Op dat moment zag hij Mari, voorovergebogen bij de wilg. Hij aarzelde even, begon te zwaaien en riep, tegen de wind in: ‘Mari! Malle Mari!’ Pas toen zag Adolf dat Mari met zijn knoestige hand over zijn kruis wreef. Hij had het voor zijn vertrek al zo vaak gezien, maar nu oogde het voor het eerst vreemd. Bizar zelfs. Mari, die zonder gêne aanstalten maakte om te masturberen. Of nee, om te piemelen. Piemelen, dat was hier het woord.
‘Mari!’ Mari keek om zich heen, terwijl hij over zijn kruis wreef. ‘Hier, Mari! Ik ben het!’
Mari zag Adolf en zwaaide. ‘Je bent er weer!’
‘Ja. Ik ben er weer,’ riep Adolf. Daarna herhaalde hij het. Nu zachter en tegen zichzelf. ‘Ja, ik ben er weer.’

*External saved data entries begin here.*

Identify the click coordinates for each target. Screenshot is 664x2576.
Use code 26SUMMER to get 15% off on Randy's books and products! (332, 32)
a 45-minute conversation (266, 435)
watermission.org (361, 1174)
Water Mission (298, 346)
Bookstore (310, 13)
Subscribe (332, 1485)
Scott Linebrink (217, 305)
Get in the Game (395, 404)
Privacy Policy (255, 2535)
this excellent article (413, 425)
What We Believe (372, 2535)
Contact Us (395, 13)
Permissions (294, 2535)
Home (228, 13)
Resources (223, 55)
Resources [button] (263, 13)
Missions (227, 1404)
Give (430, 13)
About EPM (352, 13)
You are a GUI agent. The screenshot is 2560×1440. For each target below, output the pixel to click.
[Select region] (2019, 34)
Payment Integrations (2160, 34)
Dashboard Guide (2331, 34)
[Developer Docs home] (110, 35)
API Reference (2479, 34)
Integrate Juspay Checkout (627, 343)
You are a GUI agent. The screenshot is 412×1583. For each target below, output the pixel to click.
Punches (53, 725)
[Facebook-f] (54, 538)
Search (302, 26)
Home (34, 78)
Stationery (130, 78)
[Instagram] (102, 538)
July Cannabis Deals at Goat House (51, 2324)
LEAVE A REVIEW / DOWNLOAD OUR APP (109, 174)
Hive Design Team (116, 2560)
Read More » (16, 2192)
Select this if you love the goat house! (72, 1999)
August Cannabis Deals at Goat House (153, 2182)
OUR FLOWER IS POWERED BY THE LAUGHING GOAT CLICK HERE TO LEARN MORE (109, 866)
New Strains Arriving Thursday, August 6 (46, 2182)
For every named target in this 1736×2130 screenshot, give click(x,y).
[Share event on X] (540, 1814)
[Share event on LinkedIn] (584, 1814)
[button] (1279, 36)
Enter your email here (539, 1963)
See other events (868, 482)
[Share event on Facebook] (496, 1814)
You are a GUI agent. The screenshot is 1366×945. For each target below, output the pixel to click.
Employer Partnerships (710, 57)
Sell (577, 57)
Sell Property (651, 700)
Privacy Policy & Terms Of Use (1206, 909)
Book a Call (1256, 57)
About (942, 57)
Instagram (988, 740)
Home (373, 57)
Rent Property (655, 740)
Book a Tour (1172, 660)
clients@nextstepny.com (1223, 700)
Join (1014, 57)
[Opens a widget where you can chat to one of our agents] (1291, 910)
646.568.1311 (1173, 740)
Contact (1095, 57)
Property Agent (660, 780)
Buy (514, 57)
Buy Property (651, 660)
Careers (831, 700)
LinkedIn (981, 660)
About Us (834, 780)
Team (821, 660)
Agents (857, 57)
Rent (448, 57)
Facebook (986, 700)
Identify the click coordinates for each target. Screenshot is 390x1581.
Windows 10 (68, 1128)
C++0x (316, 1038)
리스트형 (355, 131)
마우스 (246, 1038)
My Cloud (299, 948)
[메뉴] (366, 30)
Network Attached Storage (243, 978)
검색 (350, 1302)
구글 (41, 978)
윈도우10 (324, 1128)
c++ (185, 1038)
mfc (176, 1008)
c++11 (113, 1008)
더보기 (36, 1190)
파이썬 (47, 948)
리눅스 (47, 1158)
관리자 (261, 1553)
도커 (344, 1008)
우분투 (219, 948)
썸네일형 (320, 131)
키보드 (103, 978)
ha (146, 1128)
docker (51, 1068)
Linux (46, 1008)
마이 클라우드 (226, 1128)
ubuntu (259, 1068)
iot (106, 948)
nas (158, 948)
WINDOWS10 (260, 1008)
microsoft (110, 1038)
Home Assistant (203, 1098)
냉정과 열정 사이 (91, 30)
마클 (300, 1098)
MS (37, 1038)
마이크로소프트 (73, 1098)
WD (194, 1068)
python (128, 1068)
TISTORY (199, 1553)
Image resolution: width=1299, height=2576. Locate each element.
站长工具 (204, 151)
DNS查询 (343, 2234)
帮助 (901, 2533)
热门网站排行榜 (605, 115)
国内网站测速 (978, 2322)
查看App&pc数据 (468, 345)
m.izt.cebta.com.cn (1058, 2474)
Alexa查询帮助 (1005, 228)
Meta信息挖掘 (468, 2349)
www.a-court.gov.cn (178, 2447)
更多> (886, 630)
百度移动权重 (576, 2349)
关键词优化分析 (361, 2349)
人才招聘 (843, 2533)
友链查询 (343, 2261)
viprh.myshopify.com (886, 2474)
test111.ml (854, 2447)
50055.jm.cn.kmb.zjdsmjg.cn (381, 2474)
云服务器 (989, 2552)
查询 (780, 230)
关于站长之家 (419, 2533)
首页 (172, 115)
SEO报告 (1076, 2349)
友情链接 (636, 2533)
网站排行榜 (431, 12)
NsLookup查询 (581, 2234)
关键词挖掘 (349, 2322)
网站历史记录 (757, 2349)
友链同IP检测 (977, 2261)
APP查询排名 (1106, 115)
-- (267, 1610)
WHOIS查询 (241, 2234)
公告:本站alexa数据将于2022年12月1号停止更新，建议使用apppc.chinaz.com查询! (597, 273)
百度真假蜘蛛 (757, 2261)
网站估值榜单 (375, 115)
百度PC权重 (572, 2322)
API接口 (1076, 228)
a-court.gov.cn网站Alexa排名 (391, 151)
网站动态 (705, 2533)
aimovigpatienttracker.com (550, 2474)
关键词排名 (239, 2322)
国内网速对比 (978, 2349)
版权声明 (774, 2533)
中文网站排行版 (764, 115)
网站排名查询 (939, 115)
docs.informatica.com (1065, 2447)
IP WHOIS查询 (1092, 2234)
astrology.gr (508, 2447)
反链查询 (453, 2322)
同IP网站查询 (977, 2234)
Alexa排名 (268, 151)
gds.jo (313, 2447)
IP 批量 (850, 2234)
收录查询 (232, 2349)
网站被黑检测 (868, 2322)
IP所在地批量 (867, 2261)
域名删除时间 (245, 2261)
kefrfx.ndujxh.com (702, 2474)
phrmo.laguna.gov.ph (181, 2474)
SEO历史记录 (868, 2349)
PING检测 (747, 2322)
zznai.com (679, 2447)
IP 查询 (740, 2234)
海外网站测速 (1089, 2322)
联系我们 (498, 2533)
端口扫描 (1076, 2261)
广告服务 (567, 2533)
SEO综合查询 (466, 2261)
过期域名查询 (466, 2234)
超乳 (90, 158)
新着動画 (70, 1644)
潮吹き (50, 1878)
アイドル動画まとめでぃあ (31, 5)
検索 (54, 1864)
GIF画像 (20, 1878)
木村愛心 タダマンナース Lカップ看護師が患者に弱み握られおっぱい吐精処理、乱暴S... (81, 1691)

Mari rende naar het stenen muurtje en klauterde eroverheen. ‘Je bent er weer! Je bent er weer!’ schreeuwde hij. Zijn benen zwiepten onhandig van links naar rechts. Bij het hek kroop hij onder de verrotte balken. Steunend kwam hij aan de andere kant van het hek overeind, zette enkele forse stappen en stond naast Adolf bij de sloot. ‘Ik was aan het piemelen,’ grijnsde Mari.
‘Ik zag het, Mari.’
‘Ik mag niet meer piemelen met de meisjes. Weet niet waarom. En ik mag ook niet heen-en-weren met meisjes.’ Mari keek Adolf nog eens goed aan. ‘Wat zie je er anders uit! Wat zijn dat voor schoenen en kleren die je draagt? Wat heb je gedaan? Mocht je daar piemelen?’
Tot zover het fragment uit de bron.